Bu T'ler insanlığın sonunu getirecek

BBC eğitim muhabiri Sean Coughlan'ın haberine göre, Oxford Üniversitesi öğretim üyeleri 'Küresel bir öncelik olarak varoluşu tehdit eden riskler' adlı makalelerinde, siyasetçilerin canlıların neslini tüketen tehlikeleri göz önünde bulundurması gerektiğine dikkat çekiyorlar.

Bu T'ler insanlığın sonunu getirecek

T: Sentetik biyoloji
T: Nano teknoloji
T: Yapay zeka

Geçen yıl karda sörf yapmak konusundaki akademik çalışmaların sayısı, insan neslinin tükenmesi ile ilgili çalışmalardan fazlaydı.

Oxford Üniversitesi'nin insanlığın geleceğiyle ilgili çalışmalar yapan ensititüsünün başkanı Nick Bostrom, tehlikenin büyük olduğunu söylüyor:

"Hata yaparsak, yaşadığımız yüzyılın insanlığın son yüzyılı olma ihtimali var."

İNSAN IRKINI BEKLEYEN TEHLIKELER

Önce iyi haber: Dr. Bostrom insanlığın büyük felaketleri atlatabileceğini düşünüyor.

Bunun nedeni de insanların binlerce yıllık tarihinde birçok hastalık, doğal afet, iklim değişikliği ve kıtlık dönemlerine rağmen yaşamayı sürdürmüş olması.

İnsanlığın kendi 'eseri' olan dünya savaşları bile, küresel nüfustaki artışı durduramamış.

Geçmişte bütün bunları atlatmış ve ayakta kalmayı başarmış olmak, bir bakıma gelecekte de insan varlığının süreceğinin teminatı sayılıyor.

Olası bir nükleer savaş bile büyük yıkım ve can kaybına yol açsa da, insan ırkının devamını sağlayacak kadar kişinin kurtulacağı düşünülüyor.

O halde bilim adamları neden endişeleniyor?

Dr.
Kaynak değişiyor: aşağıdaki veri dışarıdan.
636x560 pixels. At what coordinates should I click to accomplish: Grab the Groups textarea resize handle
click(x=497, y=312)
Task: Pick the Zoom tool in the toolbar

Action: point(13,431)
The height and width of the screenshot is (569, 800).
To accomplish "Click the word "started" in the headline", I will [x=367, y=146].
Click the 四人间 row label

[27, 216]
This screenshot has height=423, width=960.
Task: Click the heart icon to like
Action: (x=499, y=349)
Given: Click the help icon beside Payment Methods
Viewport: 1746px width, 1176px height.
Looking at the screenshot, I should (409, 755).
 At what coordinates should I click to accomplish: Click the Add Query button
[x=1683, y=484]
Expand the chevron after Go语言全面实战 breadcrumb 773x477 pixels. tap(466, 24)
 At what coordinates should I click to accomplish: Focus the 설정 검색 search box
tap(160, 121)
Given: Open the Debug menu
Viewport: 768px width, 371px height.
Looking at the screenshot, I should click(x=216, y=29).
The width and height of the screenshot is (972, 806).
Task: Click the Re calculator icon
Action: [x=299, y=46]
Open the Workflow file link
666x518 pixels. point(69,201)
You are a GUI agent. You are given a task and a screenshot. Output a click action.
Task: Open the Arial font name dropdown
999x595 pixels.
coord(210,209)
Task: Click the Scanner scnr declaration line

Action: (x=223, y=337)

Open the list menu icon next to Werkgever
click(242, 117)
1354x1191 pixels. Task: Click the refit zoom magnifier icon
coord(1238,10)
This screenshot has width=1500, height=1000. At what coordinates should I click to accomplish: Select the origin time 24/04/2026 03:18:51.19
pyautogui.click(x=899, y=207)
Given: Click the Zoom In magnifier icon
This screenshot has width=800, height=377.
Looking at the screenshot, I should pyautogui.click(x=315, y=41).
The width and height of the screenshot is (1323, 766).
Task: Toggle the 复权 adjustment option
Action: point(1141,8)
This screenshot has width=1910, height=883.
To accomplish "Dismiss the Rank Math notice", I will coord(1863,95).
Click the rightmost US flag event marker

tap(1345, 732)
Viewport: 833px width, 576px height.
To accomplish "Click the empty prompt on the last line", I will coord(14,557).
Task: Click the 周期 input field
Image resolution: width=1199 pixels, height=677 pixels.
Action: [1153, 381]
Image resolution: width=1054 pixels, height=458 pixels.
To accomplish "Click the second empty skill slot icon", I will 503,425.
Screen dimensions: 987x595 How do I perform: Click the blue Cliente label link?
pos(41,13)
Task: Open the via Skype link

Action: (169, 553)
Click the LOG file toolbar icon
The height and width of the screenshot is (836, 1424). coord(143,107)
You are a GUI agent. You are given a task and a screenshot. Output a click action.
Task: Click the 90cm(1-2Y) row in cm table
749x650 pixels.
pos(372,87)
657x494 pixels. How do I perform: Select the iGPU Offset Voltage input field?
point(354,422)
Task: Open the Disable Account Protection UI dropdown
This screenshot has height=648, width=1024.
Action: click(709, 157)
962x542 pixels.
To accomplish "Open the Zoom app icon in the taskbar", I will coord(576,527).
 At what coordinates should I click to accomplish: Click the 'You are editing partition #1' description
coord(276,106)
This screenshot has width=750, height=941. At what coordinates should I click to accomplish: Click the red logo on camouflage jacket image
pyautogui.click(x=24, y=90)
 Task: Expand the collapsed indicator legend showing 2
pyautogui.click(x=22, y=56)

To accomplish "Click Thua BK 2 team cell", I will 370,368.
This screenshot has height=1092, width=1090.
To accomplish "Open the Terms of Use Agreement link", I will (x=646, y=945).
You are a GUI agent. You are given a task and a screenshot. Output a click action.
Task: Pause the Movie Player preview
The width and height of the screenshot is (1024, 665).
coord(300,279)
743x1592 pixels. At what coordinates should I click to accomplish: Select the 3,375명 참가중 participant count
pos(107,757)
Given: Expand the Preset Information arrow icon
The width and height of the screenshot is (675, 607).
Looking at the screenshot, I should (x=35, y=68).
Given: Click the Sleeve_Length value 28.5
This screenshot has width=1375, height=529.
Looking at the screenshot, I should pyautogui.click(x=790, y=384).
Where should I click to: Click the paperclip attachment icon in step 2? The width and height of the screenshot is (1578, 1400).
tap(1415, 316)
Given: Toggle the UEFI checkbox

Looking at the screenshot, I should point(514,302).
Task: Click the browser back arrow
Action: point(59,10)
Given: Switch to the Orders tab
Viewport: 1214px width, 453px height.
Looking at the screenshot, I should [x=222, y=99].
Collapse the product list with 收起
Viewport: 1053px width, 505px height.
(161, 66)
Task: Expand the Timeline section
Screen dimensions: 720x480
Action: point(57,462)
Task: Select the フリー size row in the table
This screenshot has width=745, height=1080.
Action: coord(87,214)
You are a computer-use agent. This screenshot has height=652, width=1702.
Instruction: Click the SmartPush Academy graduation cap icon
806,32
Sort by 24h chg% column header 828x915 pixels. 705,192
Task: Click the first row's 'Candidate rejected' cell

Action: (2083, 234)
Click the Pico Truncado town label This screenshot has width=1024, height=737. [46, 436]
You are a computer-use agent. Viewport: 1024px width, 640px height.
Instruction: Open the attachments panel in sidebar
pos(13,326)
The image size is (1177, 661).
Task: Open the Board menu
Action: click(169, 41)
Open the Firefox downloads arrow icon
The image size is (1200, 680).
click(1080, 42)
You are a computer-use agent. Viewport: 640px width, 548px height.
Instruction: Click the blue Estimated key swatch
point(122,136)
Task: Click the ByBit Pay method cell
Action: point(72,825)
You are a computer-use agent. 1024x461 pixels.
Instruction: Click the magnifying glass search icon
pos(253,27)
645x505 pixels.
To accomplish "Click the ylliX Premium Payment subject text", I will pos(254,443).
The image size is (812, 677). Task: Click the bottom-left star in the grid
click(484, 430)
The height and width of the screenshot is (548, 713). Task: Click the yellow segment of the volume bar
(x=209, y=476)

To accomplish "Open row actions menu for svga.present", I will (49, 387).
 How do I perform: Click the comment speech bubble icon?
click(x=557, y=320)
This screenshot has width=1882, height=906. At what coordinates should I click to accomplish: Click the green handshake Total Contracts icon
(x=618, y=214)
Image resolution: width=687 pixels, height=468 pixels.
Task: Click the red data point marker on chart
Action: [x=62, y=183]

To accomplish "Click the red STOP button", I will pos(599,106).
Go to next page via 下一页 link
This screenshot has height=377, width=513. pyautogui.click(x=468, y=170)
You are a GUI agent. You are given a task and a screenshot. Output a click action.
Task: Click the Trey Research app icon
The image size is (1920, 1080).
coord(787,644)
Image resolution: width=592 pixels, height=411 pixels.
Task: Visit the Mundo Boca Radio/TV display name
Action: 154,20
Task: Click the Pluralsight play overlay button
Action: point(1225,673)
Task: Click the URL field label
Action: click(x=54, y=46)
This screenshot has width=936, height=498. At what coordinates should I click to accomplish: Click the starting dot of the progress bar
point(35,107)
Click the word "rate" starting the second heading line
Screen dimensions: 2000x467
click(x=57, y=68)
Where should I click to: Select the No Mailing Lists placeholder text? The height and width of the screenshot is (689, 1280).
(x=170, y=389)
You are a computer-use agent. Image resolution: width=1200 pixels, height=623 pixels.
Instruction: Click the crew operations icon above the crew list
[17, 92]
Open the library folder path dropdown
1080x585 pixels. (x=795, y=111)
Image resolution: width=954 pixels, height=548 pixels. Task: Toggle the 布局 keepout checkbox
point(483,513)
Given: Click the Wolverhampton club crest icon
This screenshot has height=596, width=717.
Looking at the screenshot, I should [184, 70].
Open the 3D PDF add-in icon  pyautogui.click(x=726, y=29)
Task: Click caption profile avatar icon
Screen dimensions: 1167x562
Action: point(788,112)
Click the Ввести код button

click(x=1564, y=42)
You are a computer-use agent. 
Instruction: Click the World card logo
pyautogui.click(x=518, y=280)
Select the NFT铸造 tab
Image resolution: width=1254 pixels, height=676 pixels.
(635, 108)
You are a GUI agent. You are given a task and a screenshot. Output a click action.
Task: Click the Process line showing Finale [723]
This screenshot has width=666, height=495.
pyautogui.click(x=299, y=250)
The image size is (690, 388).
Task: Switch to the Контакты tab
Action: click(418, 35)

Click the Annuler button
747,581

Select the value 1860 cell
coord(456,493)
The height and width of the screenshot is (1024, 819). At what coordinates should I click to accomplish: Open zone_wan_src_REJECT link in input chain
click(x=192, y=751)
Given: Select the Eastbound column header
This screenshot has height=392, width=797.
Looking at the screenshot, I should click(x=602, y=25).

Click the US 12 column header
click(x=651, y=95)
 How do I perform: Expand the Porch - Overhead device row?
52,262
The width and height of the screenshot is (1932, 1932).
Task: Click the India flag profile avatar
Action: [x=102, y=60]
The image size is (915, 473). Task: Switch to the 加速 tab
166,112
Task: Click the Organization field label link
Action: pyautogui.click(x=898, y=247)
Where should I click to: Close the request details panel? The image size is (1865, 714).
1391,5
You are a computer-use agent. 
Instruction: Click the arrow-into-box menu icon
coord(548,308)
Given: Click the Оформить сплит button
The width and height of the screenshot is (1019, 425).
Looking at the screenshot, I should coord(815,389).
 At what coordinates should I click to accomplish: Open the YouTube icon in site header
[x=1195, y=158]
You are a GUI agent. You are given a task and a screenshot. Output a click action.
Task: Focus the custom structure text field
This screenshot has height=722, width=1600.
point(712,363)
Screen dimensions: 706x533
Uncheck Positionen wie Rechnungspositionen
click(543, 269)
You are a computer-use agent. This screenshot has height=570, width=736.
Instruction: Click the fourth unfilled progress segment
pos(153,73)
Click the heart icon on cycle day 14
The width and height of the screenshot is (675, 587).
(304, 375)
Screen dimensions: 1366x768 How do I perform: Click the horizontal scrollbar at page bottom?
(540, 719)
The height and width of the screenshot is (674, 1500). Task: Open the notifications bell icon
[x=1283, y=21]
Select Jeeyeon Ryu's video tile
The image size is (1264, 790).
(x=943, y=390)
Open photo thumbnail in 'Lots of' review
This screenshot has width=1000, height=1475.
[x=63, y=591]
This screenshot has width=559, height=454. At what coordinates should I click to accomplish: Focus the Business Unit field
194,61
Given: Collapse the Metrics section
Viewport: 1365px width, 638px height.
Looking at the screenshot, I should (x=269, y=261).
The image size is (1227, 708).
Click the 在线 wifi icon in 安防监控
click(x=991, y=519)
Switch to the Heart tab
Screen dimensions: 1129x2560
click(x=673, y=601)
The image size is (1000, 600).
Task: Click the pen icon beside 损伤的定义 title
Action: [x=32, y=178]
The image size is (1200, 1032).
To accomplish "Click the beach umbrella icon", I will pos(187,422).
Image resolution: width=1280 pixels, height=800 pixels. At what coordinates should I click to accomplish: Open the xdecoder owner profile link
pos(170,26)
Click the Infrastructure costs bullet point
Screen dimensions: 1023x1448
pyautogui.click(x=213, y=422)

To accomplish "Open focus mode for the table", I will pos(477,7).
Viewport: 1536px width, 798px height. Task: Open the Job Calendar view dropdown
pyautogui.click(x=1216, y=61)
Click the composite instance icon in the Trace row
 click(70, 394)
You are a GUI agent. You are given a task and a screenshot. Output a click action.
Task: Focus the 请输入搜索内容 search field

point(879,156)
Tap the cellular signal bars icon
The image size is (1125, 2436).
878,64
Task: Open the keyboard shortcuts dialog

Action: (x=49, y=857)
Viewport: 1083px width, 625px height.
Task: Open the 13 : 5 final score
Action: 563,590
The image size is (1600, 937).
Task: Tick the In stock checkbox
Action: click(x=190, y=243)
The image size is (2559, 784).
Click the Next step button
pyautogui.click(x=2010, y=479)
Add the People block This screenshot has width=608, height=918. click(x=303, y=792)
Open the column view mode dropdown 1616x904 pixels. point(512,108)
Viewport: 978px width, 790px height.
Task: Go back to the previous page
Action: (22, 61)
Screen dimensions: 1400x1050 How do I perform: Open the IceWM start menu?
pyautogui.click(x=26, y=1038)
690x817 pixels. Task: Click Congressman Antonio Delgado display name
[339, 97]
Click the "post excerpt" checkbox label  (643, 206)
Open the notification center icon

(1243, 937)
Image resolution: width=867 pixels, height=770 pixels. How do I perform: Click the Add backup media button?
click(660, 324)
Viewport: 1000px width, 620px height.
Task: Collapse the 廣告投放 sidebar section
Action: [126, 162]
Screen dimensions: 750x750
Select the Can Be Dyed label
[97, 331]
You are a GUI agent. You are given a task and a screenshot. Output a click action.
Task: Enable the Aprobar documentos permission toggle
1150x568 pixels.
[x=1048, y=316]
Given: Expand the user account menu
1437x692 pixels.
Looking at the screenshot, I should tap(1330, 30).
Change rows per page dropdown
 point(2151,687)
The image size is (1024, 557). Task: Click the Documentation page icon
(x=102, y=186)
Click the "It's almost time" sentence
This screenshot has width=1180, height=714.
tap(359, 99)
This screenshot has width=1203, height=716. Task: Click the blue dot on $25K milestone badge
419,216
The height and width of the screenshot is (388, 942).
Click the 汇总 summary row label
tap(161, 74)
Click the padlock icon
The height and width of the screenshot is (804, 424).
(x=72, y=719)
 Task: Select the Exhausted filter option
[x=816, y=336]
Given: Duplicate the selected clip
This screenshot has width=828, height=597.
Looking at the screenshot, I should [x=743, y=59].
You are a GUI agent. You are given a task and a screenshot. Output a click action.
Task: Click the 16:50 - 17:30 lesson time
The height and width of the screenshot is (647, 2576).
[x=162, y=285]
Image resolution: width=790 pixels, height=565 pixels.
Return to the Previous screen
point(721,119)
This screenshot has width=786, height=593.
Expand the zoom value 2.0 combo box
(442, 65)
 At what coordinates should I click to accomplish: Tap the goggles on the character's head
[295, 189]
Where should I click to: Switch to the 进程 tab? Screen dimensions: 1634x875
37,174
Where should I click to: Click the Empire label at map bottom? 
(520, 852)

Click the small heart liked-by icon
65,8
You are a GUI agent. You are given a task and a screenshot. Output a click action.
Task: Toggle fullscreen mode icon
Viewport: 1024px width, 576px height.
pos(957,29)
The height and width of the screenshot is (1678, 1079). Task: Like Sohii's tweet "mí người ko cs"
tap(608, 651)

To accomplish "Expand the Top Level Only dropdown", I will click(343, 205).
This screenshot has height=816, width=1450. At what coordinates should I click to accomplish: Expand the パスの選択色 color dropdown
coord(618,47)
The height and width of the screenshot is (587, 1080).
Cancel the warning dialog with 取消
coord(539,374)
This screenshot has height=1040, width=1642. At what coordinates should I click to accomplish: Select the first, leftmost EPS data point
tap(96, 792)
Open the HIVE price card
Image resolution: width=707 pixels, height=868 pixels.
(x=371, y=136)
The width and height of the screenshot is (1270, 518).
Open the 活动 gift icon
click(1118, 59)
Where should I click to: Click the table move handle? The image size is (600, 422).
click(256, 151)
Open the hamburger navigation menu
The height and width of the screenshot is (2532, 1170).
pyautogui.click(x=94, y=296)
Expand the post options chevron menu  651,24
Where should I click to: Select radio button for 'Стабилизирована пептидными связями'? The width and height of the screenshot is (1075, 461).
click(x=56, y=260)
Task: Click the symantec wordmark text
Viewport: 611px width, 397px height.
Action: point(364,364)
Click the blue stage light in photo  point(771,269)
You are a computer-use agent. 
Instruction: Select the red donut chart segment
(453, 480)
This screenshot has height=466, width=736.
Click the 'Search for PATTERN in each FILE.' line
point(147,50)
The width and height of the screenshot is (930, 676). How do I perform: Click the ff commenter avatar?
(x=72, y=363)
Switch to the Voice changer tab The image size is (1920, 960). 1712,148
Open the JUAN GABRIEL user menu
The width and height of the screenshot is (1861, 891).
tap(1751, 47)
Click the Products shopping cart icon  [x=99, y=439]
Bostrom, yeni bir teknoloji çağına girdiğimizi ve bu çağdaki tehlikelerin daha önce atlattığımız tehlikelerin hiçbirine benzemediğini söylüyor.

KONTROLÜ MÜMKÜN DEĞiL

Bostrom, insanlığın teknolojideki ilerlemenin sonuçlarını kontrol edemeyecek hale geldiğini belirterek, bu durumu bir çocuğun eline tehlikeli bir silah verilmesine benzetiyor.

Sentetik biyoloji, nanoteknoloji ve yapay zeka alanlarında yapılan deneyler, insanlığı bilinmeyenlerin, sonucu daha önceden öngörülemeyenlerin eşiğine getiriyor.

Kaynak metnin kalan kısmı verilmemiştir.